Ministro do TSE vai ouvir delator novamente em ação contra chapa Dilma e Temer

Herman Benjamin cancela acareação entre Otávio Azevedo, da Andrade Gutierrez, e tesoureiro da campanha Edinho Silva para ouvir apenas o executivo que associou doações ao PT e ao PMDB a acertos de propinas

Rafael Moraes Moura, O Estado de S. Paulo

10 de novembro de 2016 | 19h49

Brasília - Relator do processo que pode levar à cassação da vitoriosa chapa de Dilma Rousseff e Michel Temer nas eleições de 2014, o ministro do Tribunal Superior Eleitoral (TSE) Herman Benjamin decidiu nesta quinta-feira, 10, cancelar a acareação marcada para o dia 17 de novembro entre o ex-tesoureiro da campanha de Dilma Edinho Silva (PT) e o executivo Otávio Azevedo, ex-presidente da Andrade Gutierrez.

A acareação havia sido marcada para ocorrer na quinta-feira da próxima semana, 17, às 18h, na sede do TSE, em Brasília. Em vez de realizar a acareação entre Edinho e Azevedo, o ministro decidiu ouvir novamente apenas Otávio Azevedo, no mesmo local e horário.

O pedido de acareação foi formulado pelos advogados que representam o PSDB, responsáveis por moverem a ação contra a chapa Dilma/Temer, depois de a defesa da petista apresentar ao TSE uma série de documentos que apontam que Temer foi o beneficiário de uma doação de R$ 1 milhão feita pela Andrade Gutierrez, uma das empreiteiras que está na mira da Operação Lava Jato.

A defesa de Dilma alega que os documentos contradizem a versão de Azevedo, que afirmou em depoimento que a campanha eleitoral de Dilma recebeu do Diretório Nacional do PT o valor de R$ 1 milhão, tendo a Andrade Gutierrez como doadora originária.
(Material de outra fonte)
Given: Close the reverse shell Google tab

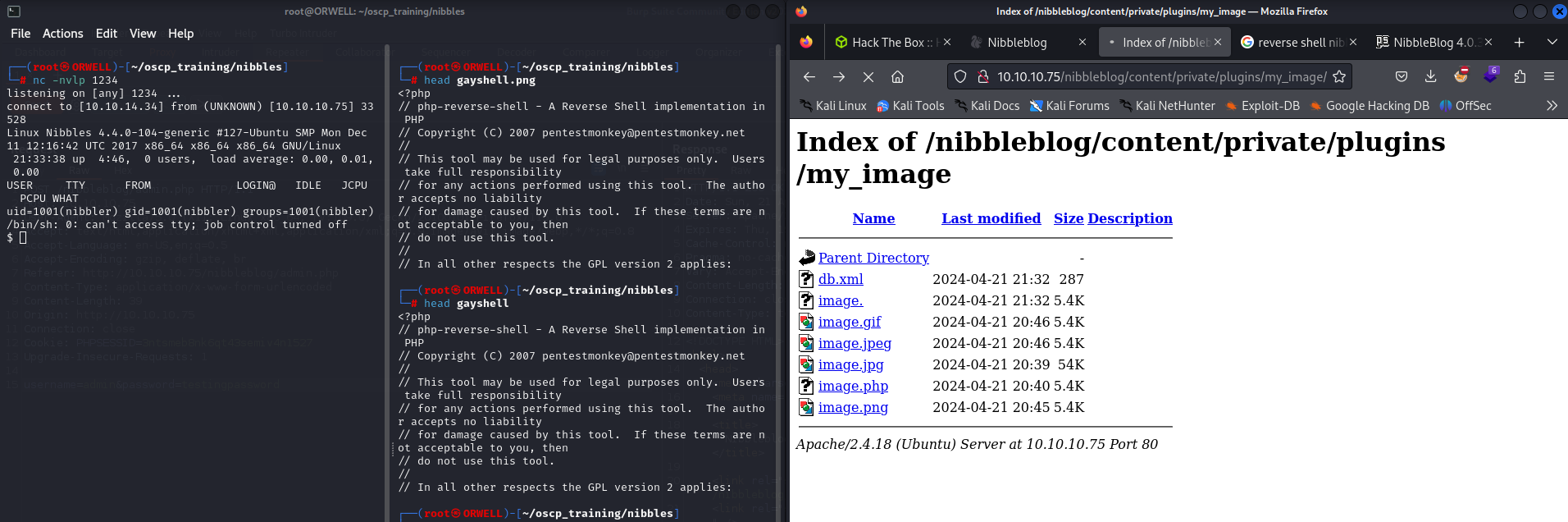Looking at the screenshot, I should (x=1353, y=42).
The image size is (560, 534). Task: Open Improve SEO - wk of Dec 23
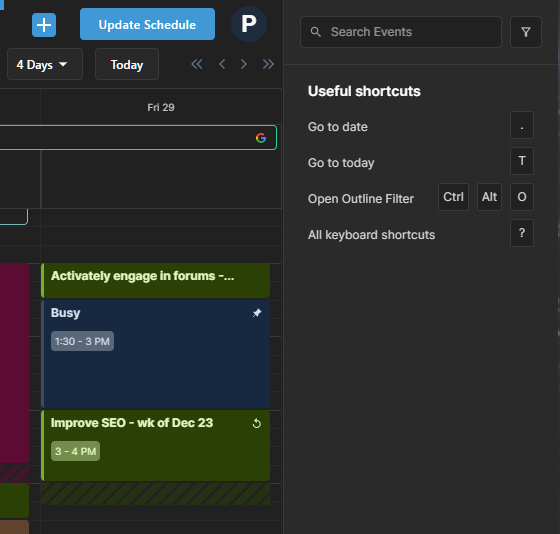click(155, 445)
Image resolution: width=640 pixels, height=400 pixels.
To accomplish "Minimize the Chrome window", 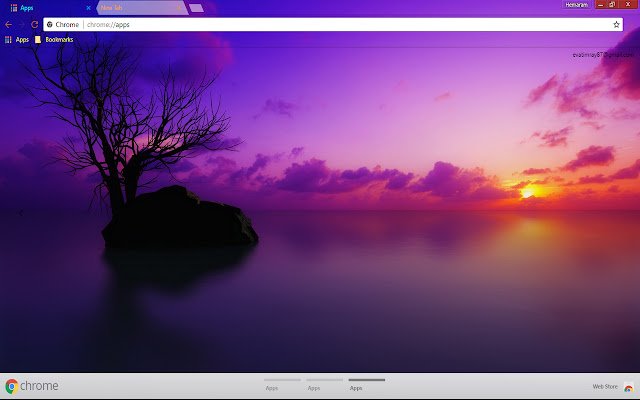I will coord(603,6).
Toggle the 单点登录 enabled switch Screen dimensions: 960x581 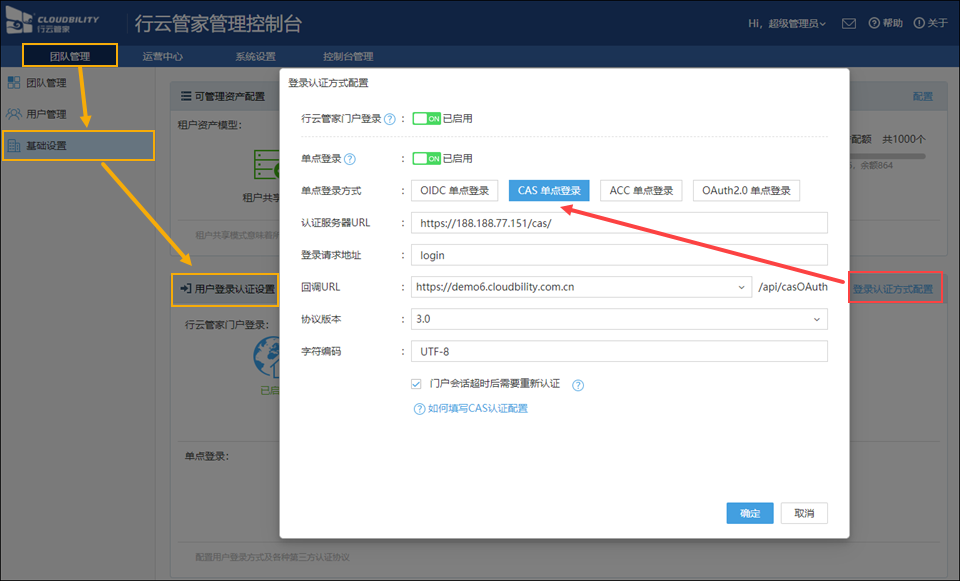[x=427, y=158]
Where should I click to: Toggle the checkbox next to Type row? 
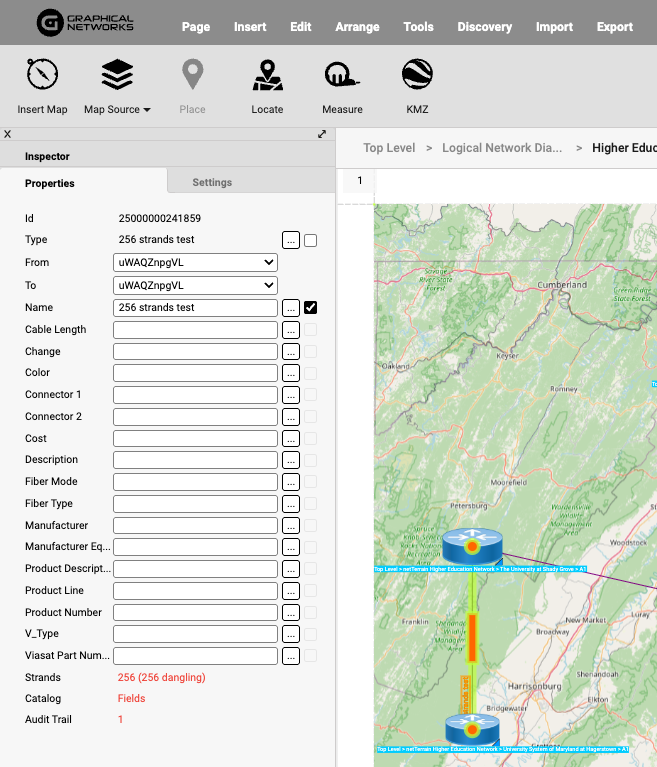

O dinheiro teria origem ilícita, oriundo de desvios em contratos firmados entre a empresa e o governo federal.

"A divergência constatada (…) exsurgiu da apresentação de documentação eleitoral pelos patronos da representada Dilma, por ocasião da audiência realizada no dia 07/11/2016. Neste sentido, a mera reinquirição do Sr. Otávio configura medida eficaz para a elucidação da divergência, sem prejuízo de que, caso necessário, sejam determinados atos complementares para o aprofundamento do conjunto probatório em relação ao ponto", diz o despacho do ministro.